For any non-zero real number $a$, define $[a]$ to be the set of all numbers $a\frac{n}{m}$, where $n$ and $m$ are non-zero integers. Either $[a]=[b]$ or $[a]\cap[b]=\emptyset$; indeed, if $[a]$ and $[b]$ share a common element, then $a\frac{m}{n}=b\frac{p}{q}$ for non-zero integers $m,n,p,q$, which gives $a=b\frac{pn}{qm}$ and $b=a\frac{mq}{np}$.

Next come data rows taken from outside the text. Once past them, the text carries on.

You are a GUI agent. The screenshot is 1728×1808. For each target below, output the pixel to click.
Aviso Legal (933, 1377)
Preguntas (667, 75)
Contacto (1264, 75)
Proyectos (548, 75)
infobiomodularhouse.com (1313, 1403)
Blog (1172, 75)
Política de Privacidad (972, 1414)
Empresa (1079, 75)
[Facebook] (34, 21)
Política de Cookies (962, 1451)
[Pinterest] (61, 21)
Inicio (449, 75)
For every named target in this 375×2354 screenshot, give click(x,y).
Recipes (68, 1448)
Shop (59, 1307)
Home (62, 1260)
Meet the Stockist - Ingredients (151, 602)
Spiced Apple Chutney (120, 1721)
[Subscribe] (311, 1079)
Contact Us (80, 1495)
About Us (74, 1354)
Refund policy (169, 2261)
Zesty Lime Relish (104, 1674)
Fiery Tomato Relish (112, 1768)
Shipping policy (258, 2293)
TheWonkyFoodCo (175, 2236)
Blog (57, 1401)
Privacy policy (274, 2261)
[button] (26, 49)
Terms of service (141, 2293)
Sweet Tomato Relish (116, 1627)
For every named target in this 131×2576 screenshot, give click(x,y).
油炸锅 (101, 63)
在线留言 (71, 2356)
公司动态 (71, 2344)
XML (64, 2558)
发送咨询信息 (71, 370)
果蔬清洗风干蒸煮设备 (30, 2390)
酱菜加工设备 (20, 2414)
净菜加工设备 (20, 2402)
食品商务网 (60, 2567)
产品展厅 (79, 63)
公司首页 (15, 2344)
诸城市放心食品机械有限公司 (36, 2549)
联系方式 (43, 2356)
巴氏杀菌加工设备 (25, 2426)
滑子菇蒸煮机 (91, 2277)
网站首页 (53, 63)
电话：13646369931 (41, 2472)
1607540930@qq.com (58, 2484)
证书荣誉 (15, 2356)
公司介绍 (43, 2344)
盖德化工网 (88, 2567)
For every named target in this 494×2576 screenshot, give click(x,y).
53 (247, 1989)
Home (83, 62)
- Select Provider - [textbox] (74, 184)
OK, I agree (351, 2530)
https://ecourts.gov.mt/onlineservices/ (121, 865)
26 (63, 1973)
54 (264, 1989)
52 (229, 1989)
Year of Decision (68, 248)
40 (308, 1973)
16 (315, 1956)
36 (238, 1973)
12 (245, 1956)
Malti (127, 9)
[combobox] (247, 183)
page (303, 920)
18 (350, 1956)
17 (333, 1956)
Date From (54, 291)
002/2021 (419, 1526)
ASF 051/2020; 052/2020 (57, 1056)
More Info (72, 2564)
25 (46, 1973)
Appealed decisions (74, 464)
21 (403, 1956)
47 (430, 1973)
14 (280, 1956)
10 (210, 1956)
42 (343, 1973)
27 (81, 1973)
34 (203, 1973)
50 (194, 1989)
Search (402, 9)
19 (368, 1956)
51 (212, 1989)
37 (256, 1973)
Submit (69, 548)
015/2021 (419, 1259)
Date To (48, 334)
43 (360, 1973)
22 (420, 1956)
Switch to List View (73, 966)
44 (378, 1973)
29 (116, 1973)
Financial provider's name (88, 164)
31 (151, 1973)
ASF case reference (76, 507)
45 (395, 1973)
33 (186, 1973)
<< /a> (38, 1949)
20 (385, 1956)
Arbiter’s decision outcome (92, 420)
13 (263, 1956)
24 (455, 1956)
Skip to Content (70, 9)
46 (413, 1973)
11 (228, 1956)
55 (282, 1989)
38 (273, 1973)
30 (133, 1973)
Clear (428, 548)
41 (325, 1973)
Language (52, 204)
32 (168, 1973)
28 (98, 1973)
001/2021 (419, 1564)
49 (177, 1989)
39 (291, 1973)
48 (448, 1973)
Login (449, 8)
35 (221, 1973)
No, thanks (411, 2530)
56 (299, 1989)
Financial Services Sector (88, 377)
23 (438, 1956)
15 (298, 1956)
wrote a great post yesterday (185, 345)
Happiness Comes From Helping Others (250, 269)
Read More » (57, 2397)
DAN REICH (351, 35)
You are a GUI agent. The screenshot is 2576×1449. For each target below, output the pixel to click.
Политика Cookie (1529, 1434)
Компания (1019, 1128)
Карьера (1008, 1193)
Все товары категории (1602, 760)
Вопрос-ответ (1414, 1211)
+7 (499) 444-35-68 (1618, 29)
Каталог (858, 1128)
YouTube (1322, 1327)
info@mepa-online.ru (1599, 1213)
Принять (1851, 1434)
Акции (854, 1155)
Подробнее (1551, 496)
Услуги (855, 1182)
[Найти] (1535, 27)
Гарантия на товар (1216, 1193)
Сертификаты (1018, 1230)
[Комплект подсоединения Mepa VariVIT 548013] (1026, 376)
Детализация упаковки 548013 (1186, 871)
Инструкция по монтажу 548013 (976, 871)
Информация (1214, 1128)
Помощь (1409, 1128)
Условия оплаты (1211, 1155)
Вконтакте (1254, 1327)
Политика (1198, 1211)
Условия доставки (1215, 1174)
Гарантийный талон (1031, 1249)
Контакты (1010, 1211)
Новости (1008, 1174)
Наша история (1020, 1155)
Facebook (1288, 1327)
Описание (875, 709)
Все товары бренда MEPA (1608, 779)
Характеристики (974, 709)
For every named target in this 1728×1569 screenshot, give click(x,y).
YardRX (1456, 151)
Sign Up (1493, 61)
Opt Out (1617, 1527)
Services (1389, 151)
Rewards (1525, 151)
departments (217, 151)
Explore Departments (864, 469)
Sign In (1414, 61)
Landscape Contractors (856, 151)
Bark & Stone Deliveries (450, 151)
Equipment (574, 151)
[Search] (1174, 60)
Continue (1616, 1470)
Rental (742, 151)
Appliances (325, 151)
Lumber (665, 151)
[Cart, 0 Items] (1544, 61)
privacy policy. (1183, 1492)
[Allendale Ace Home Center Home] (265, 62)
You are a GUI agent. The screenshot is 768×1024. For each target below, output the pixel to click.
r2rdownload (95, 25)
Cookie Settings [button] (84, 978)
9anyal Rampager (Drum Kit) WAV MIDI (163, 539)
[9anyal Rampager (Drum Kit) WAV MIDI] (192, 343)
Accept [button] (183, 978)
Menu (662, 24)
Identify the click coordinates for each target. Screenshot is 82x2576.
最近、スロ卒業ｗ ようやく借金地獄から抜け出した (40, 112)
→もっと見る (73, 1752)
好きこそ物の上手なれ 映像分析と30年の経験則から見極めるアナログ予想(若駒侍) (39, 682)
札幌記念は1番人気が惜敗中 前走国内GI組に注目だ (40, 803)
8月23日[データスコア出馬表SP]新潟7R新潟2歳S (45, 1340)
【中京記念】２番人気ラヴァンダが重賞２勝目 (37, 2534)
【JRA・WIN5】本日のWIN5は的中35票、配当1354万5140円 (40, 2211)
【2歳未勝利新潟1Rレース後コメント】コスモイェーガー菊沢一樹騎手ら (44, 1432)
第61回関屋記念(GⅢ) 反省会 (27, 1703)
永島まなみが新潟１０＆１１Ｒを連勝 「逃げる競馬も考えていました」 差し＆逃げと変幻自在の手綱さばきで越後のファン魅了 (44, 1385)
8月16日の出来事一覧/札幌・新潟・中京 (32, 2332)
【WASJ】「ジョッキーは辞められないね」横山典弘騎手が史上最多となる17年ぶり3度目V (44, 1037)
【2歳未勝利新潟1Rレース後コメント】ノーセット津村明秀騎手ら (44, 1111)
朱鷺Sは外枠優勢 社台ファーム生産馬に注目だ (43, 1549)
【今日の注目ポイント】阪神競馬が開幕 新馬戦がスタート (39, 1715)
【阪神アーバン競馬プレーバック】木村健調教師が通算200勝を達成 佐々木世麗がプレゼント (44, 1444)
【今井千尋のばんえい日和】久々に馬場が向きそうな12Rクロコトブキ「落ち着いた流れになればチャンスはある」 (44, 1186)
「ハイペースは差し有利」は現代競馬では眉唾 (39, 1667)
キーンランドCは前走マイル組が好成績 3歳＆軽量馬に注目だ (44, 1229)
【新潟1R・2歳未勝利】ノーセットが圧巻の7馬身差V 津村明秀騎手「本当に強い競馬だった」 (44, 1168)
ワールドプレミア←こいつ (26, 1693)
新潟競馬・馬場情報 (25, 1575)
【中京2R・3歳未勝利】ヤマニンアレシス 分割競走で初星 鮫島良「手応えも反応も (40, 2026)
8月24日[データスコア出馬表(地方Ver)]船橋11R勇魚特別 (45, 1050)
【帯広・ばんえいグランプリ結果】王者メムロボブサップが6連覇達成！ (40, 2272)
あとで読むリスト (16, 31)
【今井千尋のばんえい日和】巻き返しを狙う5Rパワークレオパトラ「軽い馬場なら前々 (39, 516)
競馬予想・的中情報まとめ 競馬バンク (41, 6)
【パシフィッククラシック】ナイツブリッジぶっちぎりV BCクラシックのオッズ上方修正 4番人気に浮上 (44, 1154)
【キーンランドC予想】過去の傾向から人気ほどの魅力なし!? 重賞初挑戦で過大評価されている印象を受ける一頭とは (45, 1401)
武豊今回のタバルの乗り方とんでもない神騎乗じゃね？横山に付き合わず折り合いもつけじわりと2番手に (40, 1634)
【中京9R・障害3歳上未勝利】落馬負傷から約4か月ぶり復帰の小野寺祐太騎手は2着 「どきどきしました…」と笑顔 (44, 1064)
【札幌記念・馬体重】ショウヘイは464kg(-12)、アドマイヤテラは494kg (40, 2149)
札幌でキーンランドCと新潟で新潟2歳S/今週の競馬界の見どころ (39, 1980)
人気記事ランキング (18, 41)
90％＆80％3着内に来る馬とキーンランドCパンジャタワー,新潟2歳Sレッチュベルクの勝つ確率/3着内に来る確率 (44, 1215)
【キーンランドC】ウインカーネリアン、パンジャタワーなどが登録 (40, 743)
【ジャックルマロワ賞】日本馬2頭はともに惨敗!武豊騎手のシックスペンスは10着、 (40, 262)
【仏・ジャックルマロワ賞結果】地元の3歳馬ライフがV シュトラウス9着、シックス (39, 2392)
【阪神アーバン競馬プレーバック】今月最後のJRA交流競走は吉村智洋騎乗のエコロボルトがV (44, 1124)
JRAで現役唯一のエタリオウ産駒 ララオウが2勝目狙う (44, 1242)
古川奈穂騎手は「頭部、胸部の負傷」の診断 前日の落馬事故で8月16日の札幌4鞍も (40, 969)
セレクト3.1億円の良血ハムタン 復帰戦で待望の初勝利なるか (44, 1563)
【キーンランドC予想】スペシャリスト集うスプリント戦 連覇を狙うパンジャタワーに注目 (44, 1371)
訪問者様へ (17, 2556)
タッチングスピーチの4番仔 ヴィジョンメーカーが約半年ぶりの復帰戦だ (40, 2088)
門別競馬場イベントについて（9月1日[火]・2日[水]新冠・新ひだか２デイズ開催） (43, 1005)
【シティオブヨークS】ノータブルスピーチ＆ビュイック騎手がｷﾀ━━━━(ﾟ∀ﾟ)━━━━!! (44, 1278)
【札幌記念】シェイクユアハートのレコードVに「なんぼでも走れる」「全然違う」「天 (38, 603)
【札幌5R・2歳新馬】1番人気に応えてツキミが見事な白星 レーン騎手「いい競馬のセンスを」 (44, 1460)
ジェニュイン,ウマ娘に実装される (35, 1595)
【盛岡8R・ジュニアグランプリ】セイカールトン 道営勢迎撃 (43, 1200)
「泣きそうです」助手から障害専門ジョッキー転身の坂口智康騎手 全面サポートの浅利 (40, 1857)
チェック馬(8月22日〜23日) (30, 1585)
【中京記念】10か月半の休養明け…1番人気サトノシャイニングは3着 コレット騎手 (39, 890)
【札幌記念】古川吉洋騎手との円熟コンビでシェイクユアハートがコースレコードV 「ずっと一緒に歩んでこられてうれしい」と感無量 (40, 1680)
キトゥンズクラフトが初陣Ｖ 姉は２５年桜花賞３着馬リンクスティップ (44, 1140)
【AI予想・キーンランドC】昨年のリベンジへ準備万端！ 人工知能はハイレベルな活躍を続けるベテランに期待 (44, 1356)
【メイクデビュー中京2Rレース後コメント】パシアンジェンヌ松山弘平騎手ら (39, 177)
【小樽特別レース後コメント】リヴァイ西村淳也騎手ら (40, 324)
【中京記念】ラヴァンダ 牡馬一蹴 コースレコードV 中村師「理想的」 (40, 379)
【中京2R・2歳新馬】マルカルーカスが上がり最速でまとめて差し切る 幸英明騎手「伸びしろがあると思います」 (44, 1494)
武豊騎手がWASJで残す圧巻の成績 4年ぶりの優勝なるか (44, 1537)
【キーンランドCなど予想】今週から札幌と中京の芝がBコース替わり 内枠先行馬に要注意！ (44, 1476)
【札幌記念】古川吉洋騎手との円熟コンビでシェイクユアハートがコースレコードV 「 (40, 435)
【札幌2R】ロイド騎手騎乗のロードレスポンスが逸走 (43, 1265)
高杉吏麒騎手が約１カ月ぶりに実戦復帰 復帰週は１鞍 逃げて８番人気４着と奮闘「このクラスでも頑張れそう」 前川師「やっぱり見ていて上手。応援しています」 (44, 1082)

Choose any irrational number $a_{1}\in(\frac{1}{2},1]$. Then choose an irrational number $a_{2}\in (\frac{1}{3},\frac{1}{2}]$ which is not in $[a_{1}]$. Next choose an irrational number $a_{3} \in (\frac{1}{4},\frac{1}{3}]$ which is not in $[a_{1}]\cup[a_{2}]$. Continue by induction to find a sequence of rational numbers $\{ a_{n}\}_{n=1}^{\infty}$ such that $a_{n} \in (\frac{1}{n+1},\frac{1}{n}]$ and so that none of the sets $[a_{n}]$ share a common element. Define a function $f$ so that $f(a_{n})=1$ and $f(x)=0$ otherwise. Then $\lim_{n}f(a_{n})\ne 0$, even though $\lim_{n}a_{n}=0$. So $\lim_{x\rightarrow 0}f(x)\ne 0$. If $b$ is an irrational number, then $\{ b,\frac{b}{2},\frac{b}{3},\ldots\}$ contains at most one $a_{n}$ and, hence, $\lim_{n\rightarrow\infty}f(\frac{b}{n})=0$. If $b$ is rational then $f(b)=0$ and, hence, $\lim_{n\rightarrow\infty}f(\frac{b}{n})=0$ because $b/n$ is also rational.